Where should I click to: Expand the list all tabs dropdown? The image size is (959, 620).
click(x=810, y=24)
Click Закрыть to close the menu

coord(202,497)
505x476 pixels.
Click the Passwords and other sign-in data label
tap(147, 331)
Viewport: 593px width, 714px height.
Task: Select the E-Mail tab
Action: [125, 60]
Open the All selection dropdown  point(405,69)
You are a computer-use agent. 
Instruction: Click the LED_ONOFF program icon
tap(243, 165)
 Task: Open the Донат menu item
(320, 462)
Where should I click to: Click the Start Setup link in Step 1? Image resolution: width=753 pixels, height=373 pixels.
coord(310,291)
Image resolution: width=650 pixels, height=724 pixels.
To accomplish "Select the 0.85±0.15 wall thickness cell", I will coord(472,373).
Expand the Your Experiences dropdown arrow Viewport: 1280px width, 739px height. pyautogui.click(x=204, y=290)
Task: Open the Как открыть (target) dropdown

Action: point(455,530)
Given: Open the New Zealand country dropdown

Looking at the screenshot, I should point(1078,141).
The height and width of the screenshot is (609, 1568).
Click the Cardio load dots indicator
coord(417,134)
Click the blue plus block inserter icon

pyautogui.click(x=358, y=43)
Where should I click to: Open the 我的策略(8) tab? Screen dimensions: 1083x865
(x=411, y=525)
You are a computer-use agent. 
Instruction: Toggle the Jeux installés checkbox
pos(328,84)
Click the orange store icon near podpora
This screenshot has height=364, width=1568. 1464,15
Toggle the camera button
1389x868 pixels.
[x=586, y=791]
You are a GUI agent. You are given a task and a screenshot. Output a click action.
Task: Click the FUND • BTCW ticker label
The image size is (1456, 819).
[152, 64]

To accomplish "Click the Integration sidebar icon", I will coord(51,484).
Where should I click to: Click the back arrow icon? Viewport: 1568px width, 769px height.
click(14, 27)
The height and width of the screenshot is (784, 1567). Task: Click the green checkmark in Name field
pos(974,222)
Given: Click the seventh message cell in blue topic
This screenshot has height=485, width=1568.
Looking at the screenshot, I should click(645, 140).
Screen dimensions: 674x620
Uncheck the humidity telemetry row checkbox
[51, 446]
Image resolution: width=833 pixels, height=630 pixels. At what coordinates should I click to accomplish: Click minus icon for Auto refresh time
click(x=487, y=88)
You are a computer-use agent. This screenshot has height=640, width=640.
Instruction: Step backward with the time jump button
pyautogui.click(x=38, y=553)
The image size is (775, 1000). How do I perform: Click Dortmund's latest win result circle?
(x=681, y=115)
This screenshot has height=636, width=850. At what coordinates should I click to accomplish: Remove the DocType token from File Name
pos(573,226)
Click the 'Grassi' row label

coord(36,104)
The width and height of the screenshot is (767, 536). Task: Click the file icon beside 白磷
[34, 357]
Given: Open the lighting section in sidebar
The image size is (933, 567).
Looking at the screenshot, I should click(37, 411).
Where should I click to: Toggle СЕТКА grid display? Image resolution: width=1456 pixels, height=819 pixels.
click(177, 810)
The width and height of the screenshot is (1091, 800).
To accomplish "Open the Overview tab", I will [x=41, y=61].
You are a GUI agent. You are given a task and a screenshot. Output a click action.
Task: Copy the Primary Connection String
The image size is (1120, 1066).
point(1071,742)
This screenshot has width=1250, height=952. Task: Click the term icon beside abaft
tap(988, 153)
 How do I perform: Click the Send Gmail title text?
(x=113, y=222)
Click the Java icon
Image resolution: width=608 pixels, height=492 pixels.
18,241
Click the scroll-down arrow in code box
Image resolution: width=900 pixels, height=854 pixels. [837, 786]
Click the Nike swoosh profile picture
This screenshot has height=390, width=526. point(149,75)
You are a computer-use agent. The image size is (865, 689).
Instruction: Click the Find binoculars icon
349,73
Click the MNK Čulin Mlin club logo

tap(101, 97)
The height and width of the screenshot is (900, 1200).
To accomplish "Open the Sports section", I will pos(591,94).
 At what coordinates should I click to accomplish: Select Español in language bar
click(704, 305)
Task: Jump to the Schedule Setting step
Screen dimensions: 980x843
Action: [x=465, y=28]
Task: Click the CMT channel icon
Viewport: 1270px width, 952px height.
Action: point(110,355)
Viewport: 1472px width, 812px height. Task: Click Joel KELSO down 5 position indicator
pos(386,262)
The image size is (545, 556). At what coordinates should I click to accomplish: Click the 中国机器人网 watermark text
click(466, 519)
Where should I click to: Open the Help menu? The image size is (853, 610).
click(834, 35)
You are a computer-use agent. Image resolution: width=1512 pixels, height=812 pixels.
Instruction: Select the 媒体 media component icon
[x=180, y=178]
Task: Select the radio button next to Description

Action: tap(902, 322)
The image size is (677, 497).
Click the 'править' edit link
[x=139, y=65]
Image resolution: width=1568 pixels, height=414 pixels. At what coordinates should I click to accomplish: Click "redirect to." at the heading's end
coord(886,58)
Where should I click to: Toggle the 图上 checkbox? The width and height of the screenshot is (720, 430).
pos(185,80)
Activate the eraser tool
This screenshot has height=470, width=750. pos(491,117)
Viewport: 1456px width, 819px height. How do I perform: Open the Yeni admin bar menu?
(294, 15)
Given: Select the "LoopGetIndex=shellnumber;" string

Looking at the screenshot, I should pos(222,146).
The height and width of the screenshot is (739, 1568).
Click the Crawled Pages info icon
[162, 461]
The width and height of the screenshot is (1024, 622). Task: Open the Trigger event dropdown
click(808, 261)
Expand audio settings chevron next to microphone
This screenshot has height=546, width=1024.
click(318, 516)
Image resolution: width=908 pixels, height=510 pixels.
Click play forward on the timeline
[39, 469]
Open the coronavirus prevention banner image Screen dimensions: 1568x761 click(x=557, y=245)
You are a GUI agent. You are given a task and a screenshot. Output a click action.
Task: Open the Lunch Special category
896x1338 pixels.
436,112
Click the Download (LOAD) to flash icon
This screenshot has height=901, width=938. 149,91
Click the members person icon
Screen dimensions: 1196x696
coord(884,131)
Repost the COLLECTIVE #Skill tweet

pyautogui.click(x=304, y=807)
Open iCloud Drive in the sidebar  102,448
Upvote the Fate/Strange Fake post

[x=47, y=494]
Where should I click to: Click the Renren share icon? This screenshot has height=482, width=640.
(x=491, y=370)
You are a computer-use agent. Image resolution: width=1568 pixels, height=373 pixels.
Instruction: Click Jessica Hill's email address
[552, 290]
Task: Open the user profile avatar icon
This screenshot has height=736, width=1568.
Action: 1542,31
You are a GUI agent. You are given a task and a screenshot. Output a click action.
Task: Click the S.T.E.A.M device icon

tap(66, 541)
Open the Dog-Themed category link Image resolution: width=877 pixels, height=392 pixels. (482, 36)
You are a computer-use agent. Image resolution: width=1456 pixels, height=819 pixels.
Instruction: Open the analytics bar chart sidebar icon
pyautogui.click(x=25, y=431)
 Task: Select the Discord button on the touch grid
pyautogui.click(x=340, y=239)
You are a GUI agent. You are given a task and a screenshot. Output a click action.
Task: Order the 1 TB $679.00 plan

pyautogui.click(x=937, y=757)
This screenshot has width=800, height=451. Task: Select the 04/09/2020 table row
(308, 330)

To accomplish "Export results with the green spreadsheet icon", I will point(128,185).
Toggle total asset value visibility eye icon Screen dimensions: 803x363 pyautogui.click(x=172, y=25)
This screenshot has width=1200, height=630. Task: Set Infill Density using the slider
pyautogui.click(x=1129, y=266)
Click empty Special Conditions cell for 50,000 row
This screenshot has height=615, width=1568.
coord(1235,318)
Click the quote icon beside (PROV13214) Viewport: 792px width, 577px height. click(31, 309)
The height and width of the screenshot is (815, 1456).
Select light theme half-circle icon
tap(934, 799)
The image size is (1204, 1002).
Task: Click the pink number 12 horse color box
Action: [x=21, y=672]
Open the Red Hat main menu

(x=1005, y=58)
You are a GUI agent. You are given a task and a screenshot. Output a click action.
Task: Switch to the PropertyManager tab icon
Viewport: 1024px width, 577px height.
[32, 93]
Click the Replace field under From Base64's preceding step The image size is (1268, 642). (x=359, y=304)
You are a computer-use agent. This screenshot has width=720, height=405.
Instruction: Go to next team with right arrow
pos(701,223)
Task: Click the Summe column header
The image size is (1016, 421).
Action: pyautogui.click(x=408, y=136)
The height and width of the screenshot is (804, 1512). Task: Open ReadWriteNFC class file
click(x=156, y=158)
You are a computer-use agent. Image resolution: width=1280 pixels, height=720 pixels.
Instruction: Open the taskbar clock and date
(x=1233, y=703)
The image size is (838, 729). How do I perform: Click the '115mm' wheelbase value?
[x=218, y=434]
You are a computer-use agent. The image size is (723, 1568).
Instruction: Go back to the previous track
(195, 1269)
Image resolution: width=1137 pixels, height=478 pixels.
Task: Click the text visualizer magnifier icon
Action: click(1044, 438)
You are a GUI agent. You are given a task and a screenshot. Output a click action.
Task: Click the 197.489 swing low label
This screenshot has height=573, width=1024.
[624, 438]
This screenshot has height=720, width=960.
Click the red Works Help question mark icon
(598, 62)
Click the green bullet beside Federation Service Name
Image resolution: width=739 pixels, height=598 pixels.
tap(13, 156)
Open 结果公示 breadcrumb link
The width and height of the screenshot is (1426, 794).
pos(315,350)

WORK TASK: Filter the data above, keeping only lines that include the string "will".

RESULT OF THIS TASK:
To accomplish "Select the 0.85±0.15 wall thickness cell", I will coord(472,373).
To accomplish "Click the Integration sidebar icon", I will coord(51,484).
To accomplish "Open the Overview tab", I will [x=41, y=61].
To accomplish "Open the Sports section", I will pos(591,94).
To accomplish "Export results with the green spreadsheet icon", I will point(128,185).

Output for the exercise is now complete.